Redacción, 15 de septiembre.- La directora de la Fundación Grupo Acción y Apoyo Trans, Dane Aro Belmont, afirmó que en Colombia no existen procedimientos quirúrgicos de cambio de sexo para menores de edad.
Durante una entrevista en el programa Dos puntos de Caracol Radio, cuestionó los planteamientos del documental Colombia: fábrica de niños trans y sostuvo que su contenido parte de información “que no corresponde” con la regulación ni con las prácticas clínicas del país.
Belmont señaló que los casos de niñas, niños y adolescentes con inquietudes sobre su identidad de género requieren acompañamiento familiar, psicológico y médico. Según explicó, en las primeras etapas ese respaldo puede incluir medidas sociales, como el respeto por el nombre o la forma de vestir con la que cada persona se siente identificada.

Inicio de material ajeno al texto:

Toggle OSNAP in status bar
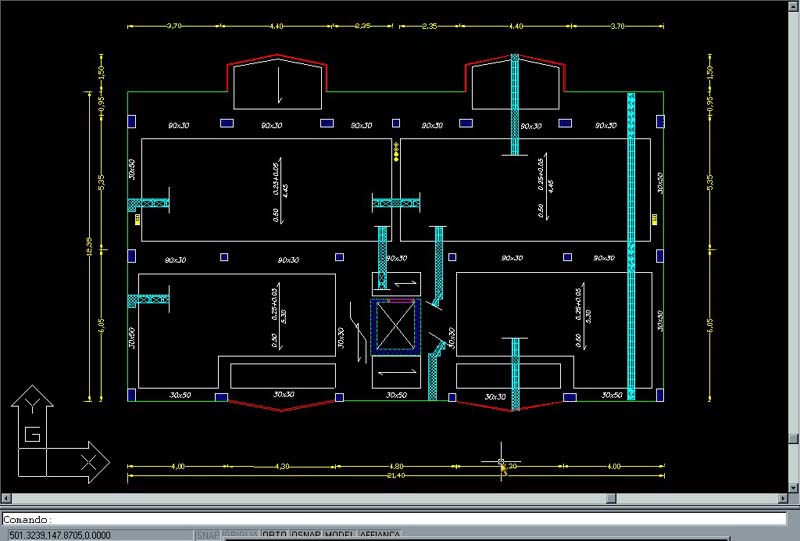Image resolution: width=800 pixels, height=541 pixels. point(305,535)
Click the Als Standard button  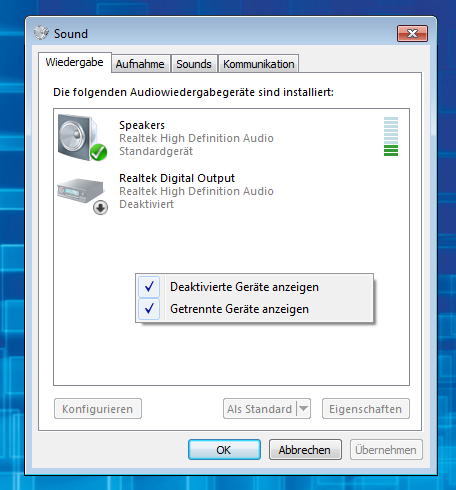tap(260, 409)
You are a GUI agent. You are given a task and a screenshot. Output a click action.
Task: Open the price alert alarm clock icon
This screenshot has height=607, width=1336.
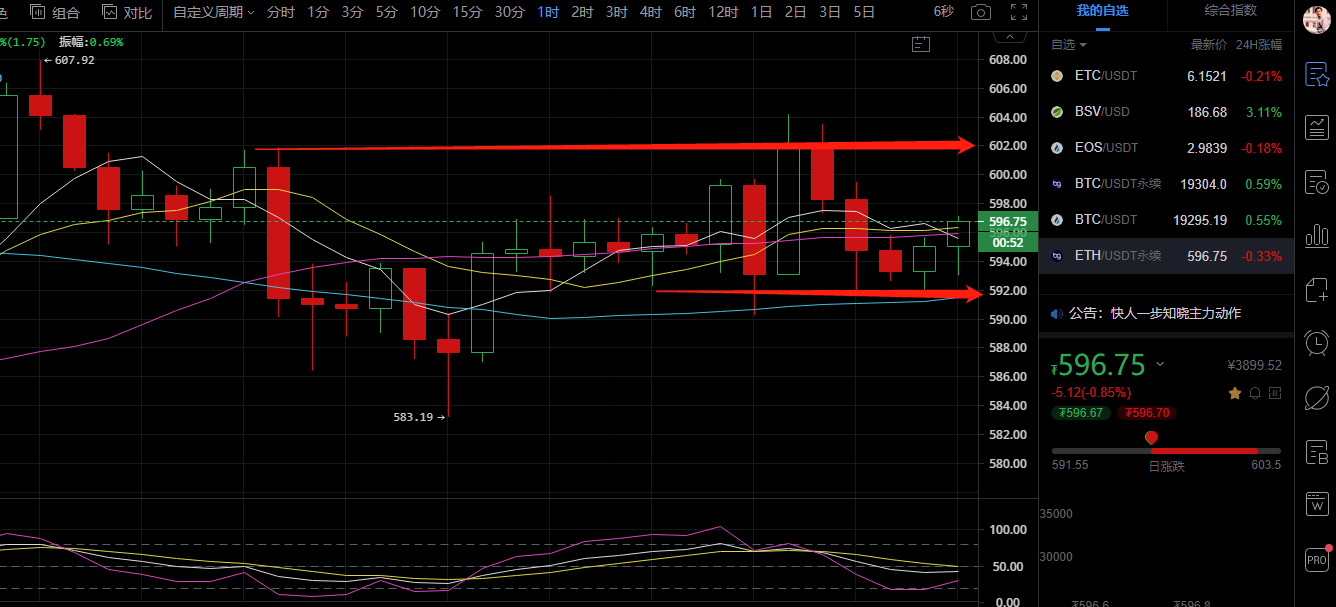pos(1316,343)
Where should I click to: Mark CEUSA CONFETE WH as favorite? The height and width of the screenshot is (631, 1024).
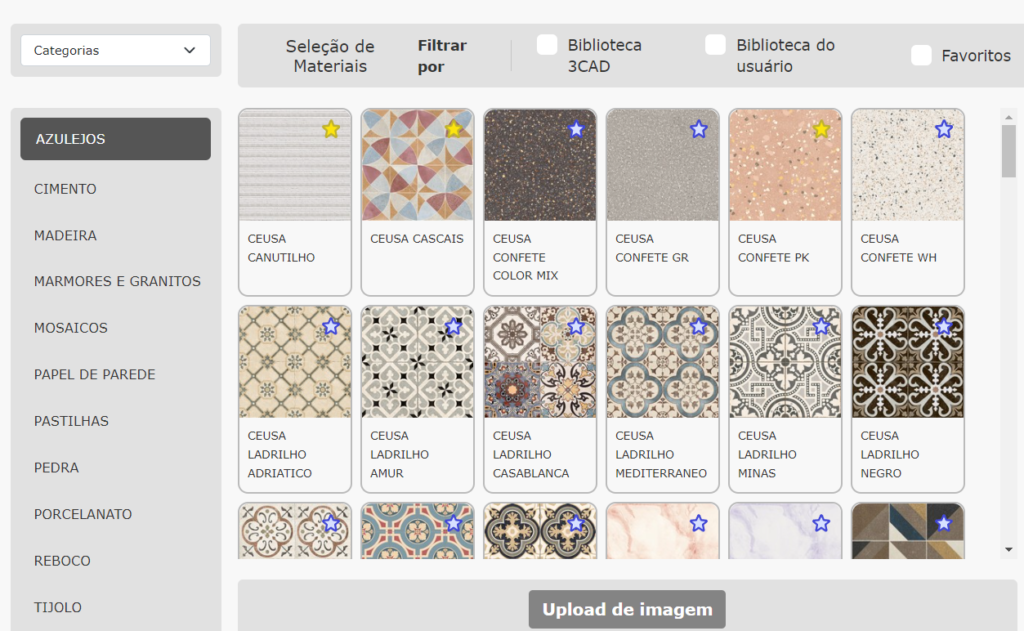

La activista indicó que las intervenciones quirúrgicas se contemplan únicamente cuando la persona alcanza la mayoría de edad. “El procedimiento de cambio de sexo en menores de edad no existe”, aseguró durante la conversación radial.
La directora de Grupo Acción y Apoyo Trans aseguró que una respuesta del Ministerio de Salud y Protección Social a un derecho de petición estableció que entre 2018 y 2024 no se practicaron procedimientos de cambio de sexo a menores en Colombia.
De acuerdo con su versión, la consulta fue promovida por la exrepresentante a la Cámara Carolina Giraldo antes de la expedición de una guía de práctica clínica sobre atención a personas trans. Belmont sostuvo que ese documento fija criterios de acompañamiento para evitar intervenciones que no correspondan a la edad de los pacientes.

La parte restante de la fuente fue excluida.